Reviewing The Farmland Boom
The USDA’s recent cropland values report estimated values rising by an average of 8.1% in 2023. While slower than the 14.3% increase observed in 2022, the gains contribute to the large upturn in values since 2020. Using these USDA estimates, this week’s post takes a long-run view of where and how cropland values have changed.
Farmland Values Since 2020
As mentioned earlier, farmland values have surged higher since 2020. At the national level, cropland values increased 33% over the last three years.
Figure 1 plots the state-level changes since 2020. Northern Great Plains stands out as cropland values in Kansas (65%), Nebraska (57%), and South Dakota (50%) posted the largest gains. Values also posted sizable gains throughout the Corn Belt regions, ranging from 30% to 40% higher. Outside of the Midwest, the gains were more modest. For example, values were roughly 10% higher in Arkansas, Louisiana, and Mississippi.
It’s worth pausing for a second to mention that these changes are based on nominal values. In other words, the values don’t account for inflation. Given the economy-wide inflationary pressure, farmland value gains for some regions of the country – notably the South, Southwest, and West – could be disappointing when adjusted for inflation.
Farmland Values Since 2010
For another perspective, Figure 2 shows state-level changes in cropland values since 2010. This time, however, the changes are reported as an average annualized rate of change. Again, the biggest gains have occurred in the northern Great Plains, followed by the Corn Belt. This isn’t too surprising as strong corn and soybean profitability have been a key driver of farm incomes since 2010. Furthermore, those Great Plains states have been where corn and soybean acreage expansions occurred.

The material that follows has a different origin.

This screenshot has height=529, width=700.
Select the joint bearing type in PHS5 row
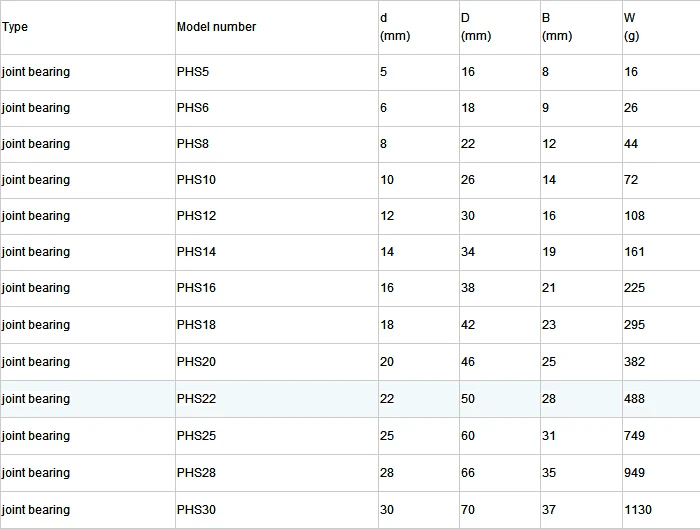pos(36,72)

Remember that the Rule of 72 tells us that gains above 7.2% would result in valuations doubling every 10 years. This is important for two reasons. First, an average annual increase greater than 7% sustained for over a decade will result in significant valuation changes. Second, seemingly small differences in annualized rates – such as 8.6% (North Dakota) versus 6% (Iowa) – can have significant effects over several years. To that point, cropland values in Iowa increased by 127% (or more than doubled) since 2010. Meanwhile, cropland values in North Dakota increased by a total of 217% during that same period.
Wrapping It Up
While the overall farmland story has been positive, there are significant variations across regions and the underlying commodities and external factors. Overall, the national-level data underplays gains posted in the Midwest but overstates the reality for some in the South and West. Those looking to invest in farmland should consider the underlying fundamentals and keep these variations in mind.
While these data show no decreases in valuations, the last 15 years haven’t exactly been smooth sailing. Between 2014 and 2017, valuations in the Great Plains and Corn Belts were lower by as much as 12%. With an asset like farmland, where the long-term valuation trend is often favorable, short-term adjustments in the market can be easily overlooked in the data.